Scène V

Médée, Nérine

Médée
Et bien ! Nérine, à quand, à quand cet hyménée ?

En ont-ils choisi l’heure ? en sais-tu la journée ?

N’en as-tu rien appris ? n’as-tu point vu Jason ?

N’appréhende-t-il rien après sa trahison ?

Croit-il qu’en cet affront je m’amuse à me plaindre ?

S’il cesse de m’aimer, qu’il commence à me craindre.

Il verra, le perfide, à quel comble d’horreur

De mes ressentiments peut monter la fureur.

Nérine
Modérez les bouillons de cette violence,

Et laissez déguiser vos douleurs au silence.

Quoi ! madame, est-ce ainsi qu’il faut dissimuler ?

Et faut-il perdre ainsi des menaces en l’air ?

Les plus ardents transports d’une haine connue

Ne sont qu’autant d’éclairs avortés dans la nue,

Qu’autant d’avis à ceux que vous voulez punir,

Pour repousser vos coups, ou pour les prévenir.

Qui peut sans s’émouvoir supporter une offense,

Peut mieux prendre à son point le temps de sa vengeance ;

Et sa feinte douceur, sous un appas mortel,

Mène insensiblement sa victime à l’autel.

Médée
Tu veux que je me taise et que je dissimule !

Nérine, porte ailleurs ce conseil ridicule ;

L’âme en est incapable en de moindres malheurs,

Et n’a point où cacher de pareilles douleurs.

Jason m’a fait trahir mon pays et mon père,

Et me laisse au milieu d’une terre étrangère,

Sans support, sans amis, sans retraite, sans bien,

La fable de son peuple et la haine du mien :

Nérine, après cela tu veux que je me taise !

Ne dois-je point encore en témoigner de l’aise,

De ce royal hymen souhaiter l’heureux jour,

Et forcer tous mes soins à servir son amour ?

Nérine
Madame, pensez mieux à l’éclat que vous faites.

Quelque juste qu’il soit, regardez où vous êtes ;

Considérez qu’à peine un esprit plus remis

Vous tient en sûreté parmi vos ennemis.

Médée
L’âme doit se roidir plus elle est menacée,

Et contre la fortune aller tête baissée,

La choquer hardiment, et sans craindre la mort

Se présenter de front à son plus rude effort.

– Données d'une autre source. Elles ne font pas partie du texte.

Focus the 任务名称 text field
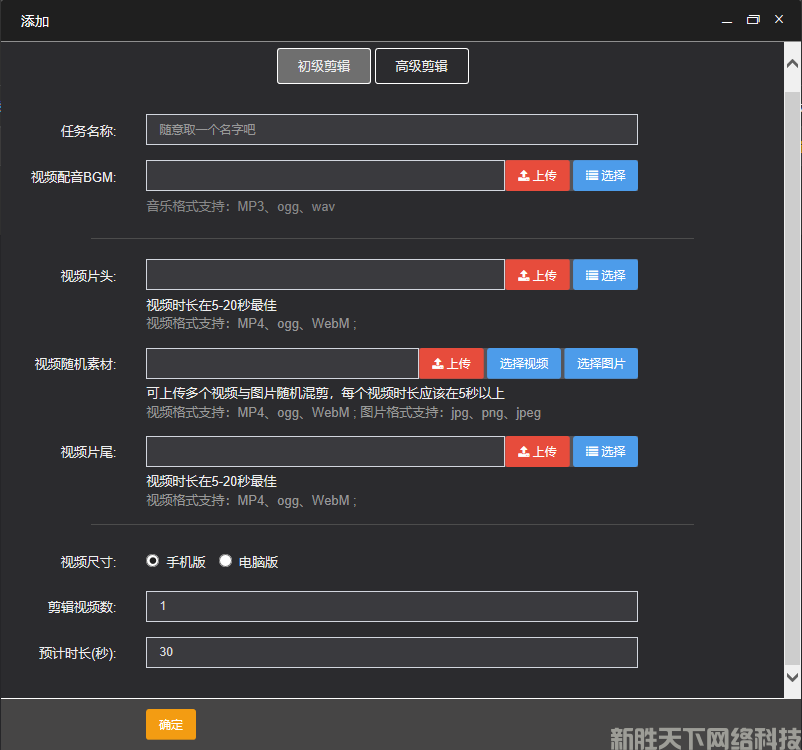Screen dimensions: 802x750 [x=391, y=129]
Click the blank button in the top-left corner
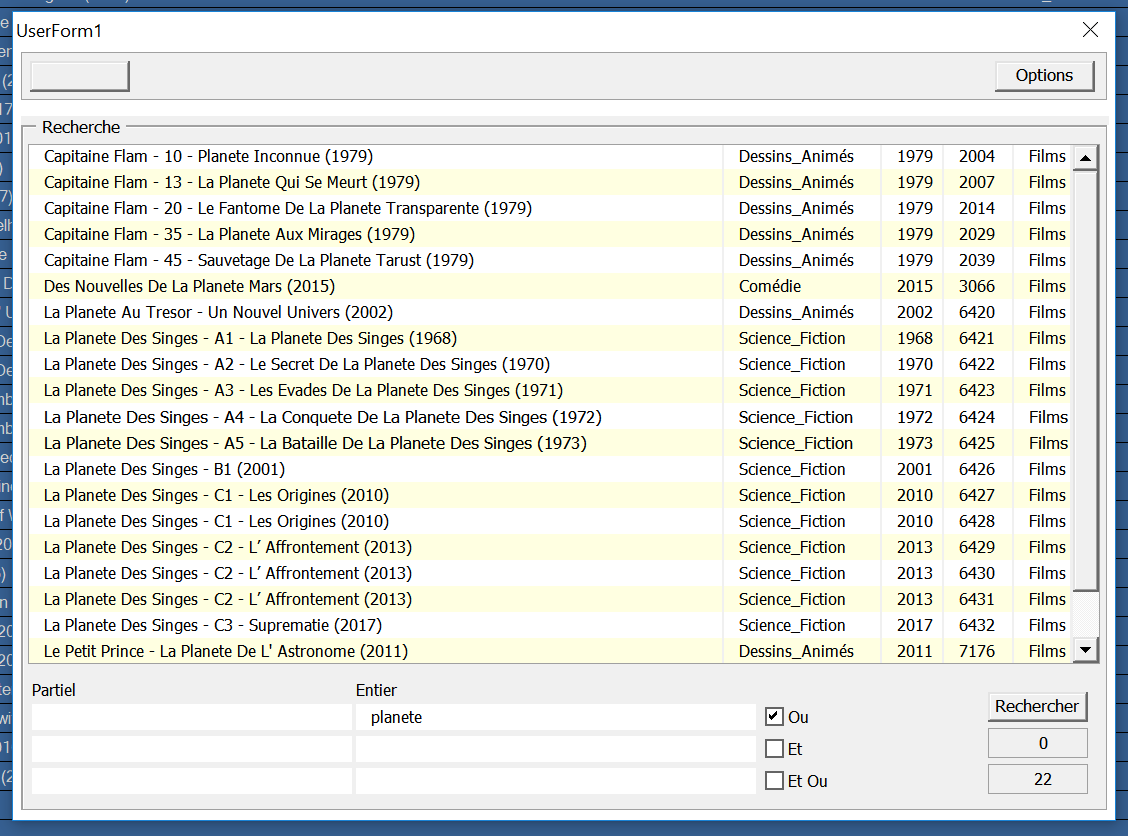 coord(78,75)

Cette lâche ennemie a peur des grands courages,

Et sur ceux qu’elle abat redouble ses outrages.

Nérine
Que sert ce grand courage où l’on est sans pouvoir ?

Médée
Il trouve toujours lieu de se faire valoir.

Nérine
Forcez l’aveuglement dont vous êtes séduite,

Pour voir en quel état le sort vous a réduite.

Votre pays vous hait, votre époux est sans foi :

Dans un si grand revers que vous reste-t-il ?

Médée
Moi,

Moi, dis-je, et c’est assez.

Nérine
Quoi ! vous seule, madame ?

Médée
Oui, tu vois en moi seule et le fer et la flamme,

Et la terre, et la mer, et l’enfer, et les cieux,

Et le sceptre des rois, et le foudre des dieux.

Nérine
L’impétueuse ardeur d’un courage sensible

À vos ressentiments figure tout possible :

Mais il faut craindre un roi fort de tant de sujets.

Médée
Mon père, qui l’était, rompit-il mes projets ?

Nérine
Non ; mais il fut surpris, et Créon se défie.

Fuyez, qu’à ses soupçons il ne vous sacrifie.

Médée
Las ! je n’ai que trop fui ; cette infidélité

D’un juste châtiment punit ma lâcheté.

Si je n’eusse point fui pour la mort de Pélie,

Si j’eusse tenu bon dedans la Thessalie,

Il n’eût point vu Créuse, et cet objet nouveau

N’eût point de notre hymen étouffé le flambeau.

Nérine
Fuyez encor, de grâce.

Médée
Oui, je fuirai, Nérine ;

Mais, avant, de Créon on verra la ruine.

Je brave la fortune, et toute sa rigueur

En m’ôtant un mari ne m’ôte pas le cœur ;

Sois seulement fidèle, et sans te mettre en peine,

Laisse agir pleinement mon savoir et ma haine.

Nérine , seule.
Madame… Elle me quitte au lieu de m’écouter,

Ces violents transports la vont précipiter,

D’une trop juste ardeur l’inexorable envie

Lui fait abandonner le souci de sa vie.

Tâchons encore un coup d’en divertir le cours.

Apaiser sa fureur, c’est conserver ses jours.